__Aufgaben__:
1. An welchem Datum wurde laut dem Lesetext zur Stiko-Impfempfehlung der Beschlussentwurf vorgelegt?
2. Setze den Lesetext zur COVID-19-Impfempfehlung der Stiko für Kinder und Jugendliche nach seinem letzten Satz fort.

__Lesetext__:
■ ■ ■ ■

Stiko: COVID-19-Impfempfehlung für Kinder und Jugendliche
Zum am 16. August 2021 vorgelegten Beschlussentwurf der Stiko für eine aktualisierte COVID-19-Impfempfehlung für Kinder und Jugendliche erklärt Bundesärztekammer-Präsident Dr. Klaus Reinhardt:
- "Medizinische Wissenschaft muss unabhängig sein und bleiben. Deshalb ist es wichtig, dass die Ständige Impfkommission dem starken politischen Druck widerstanden und ihre Empfehlungen zu Corona-Schutzimpfungen bei Kindern und Jugendlichen nicht übereilt, sondern auf solider wissenschaftlicher Grundlage überarbeitet hat."
- "Die Stiko hat sich die notwendige Zeit genommen, auf Basis aktueller Daten und Beobachtungen eine evidenzbasierte Neubewertung der Sachlage vorzunehmen. Damit hat sie das Vertrauen der Menschen in die wissenschaftliche Unabhängigkeit des Gremiums gestärkt. Vor allem aber gibt sie Jugendlichen und Eltern sowie Ärztinnen und Ärzten bei der Entscheidung über eine Corona-Schutzimpfung wichtige Hilfestellung und notwendige Orientierung."
- Die Stiko stellt klar, dass ihre Empfehlungen auf den direkten Schutz der geimpften Kinder und Jugendlichen vor COVID-19 sowie vor möglichen psychosozialen Folgeerscheinungen der Pandemiemaßnahmen abzielen. Die Empfehlungen dienen nicht dem Ziel, durch eine höhere Impfquote bei Kindern und Jugendlichen schneller eine Herdenimmunität zu erreichen. Diese Haltung unterstützen wir ausdrücklich."

■ ■ ■ ■

__Datenauszüge__:
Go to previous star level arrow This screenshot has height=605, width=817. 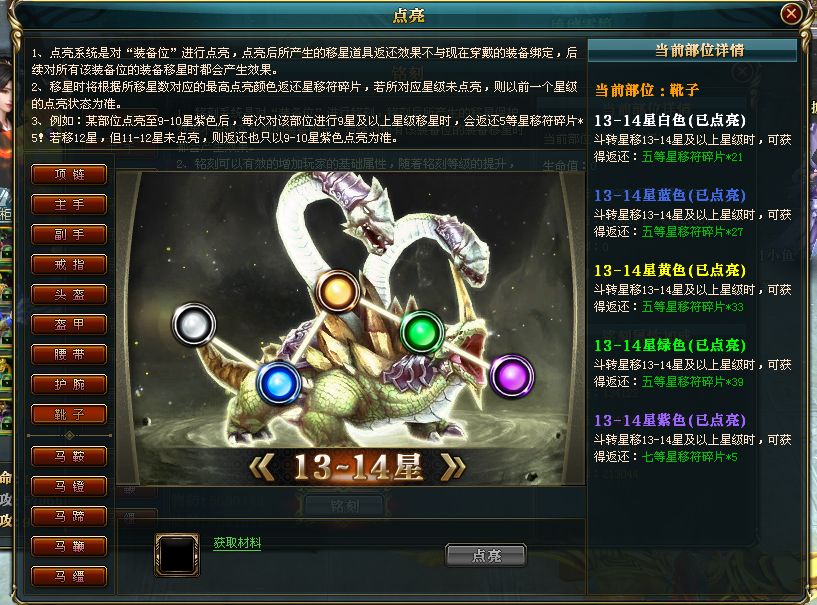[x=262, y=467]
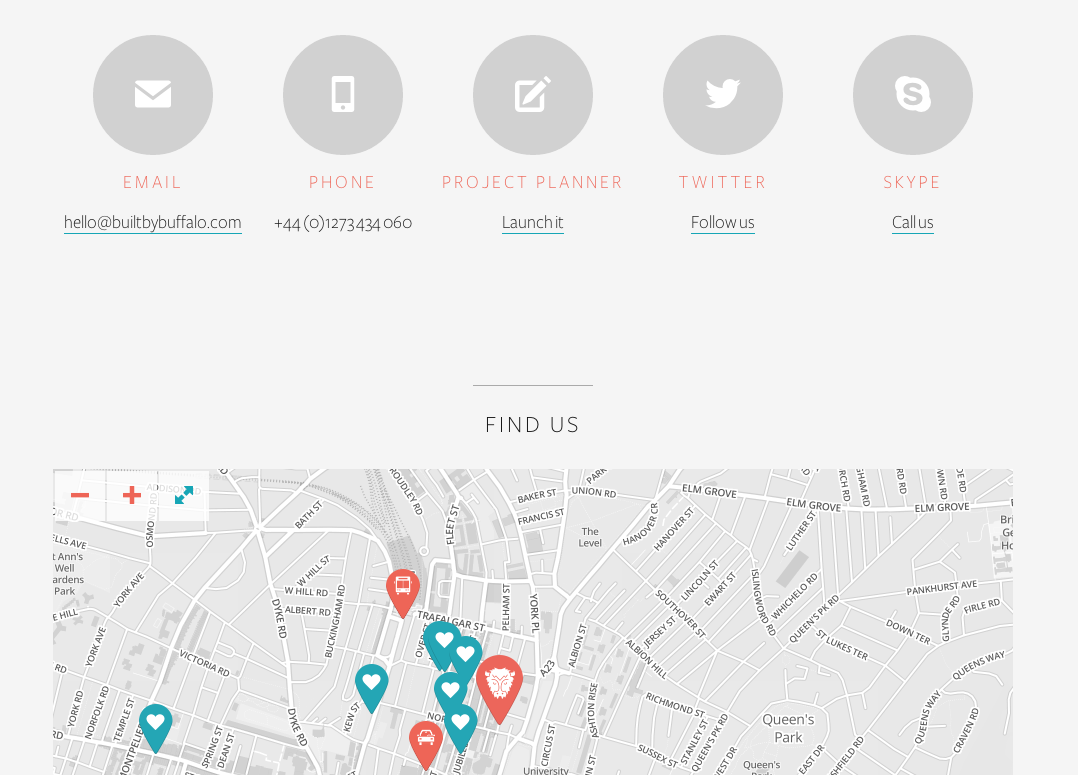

■ ■ ■ ■

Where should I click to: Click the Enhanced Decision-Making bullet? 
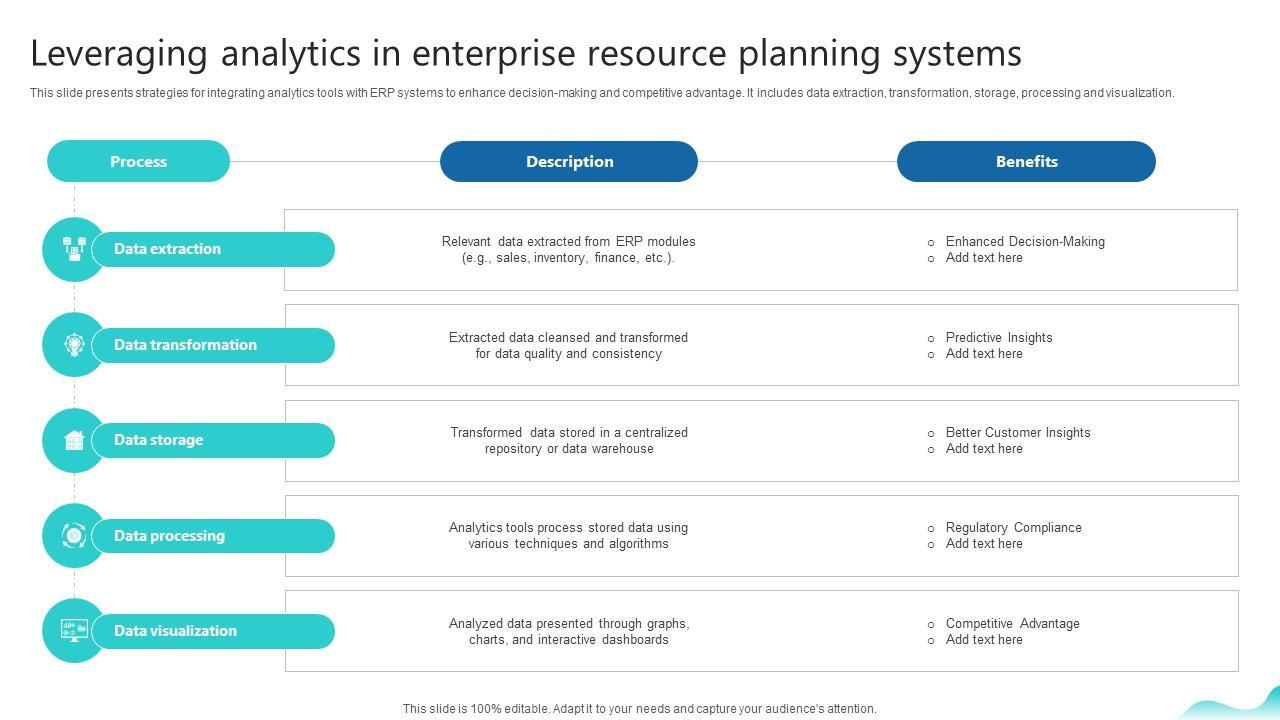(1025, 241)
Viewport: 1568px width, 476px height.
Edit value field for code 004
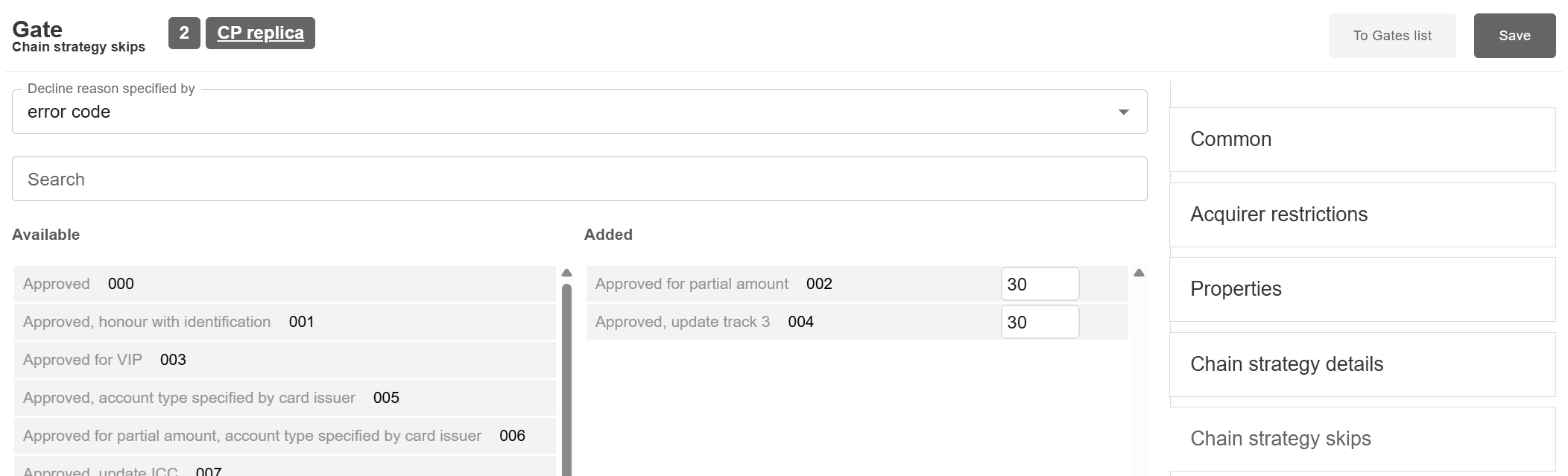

■ ■ ■ ■

__Deine Antworten__:
1. Am 16. August 2021.

2.
- "Es ist Aufgabe der Politik, Mittel und Wege zu finden, durch eine hohe Impfquote vor allem unter allen Erwachsenen die Grundimmunisierung der Bevölkerung zu beschleunigen. Diese Verantwortung Kindern und Jugendlichen aufzubürden, die ohnehin mit am meisten unter den Folgen der Pandemie leiden, wäre ethisch in keiner Weise zu rechtfertigen."
- "Aus diesem Grund ist auch die Klarstellung der Stiko richtig und wichtig, dass eine Impfung keinesfalls zu einer Voraussetzung für die Teilnahme am sozialen Leben gemacht werden darf. Kitas, Schulen und Freizeitangebote müssen auch künftig allen Kindern und Jugendlichen offenstehen, unabhängig von ihrem Impfstatus."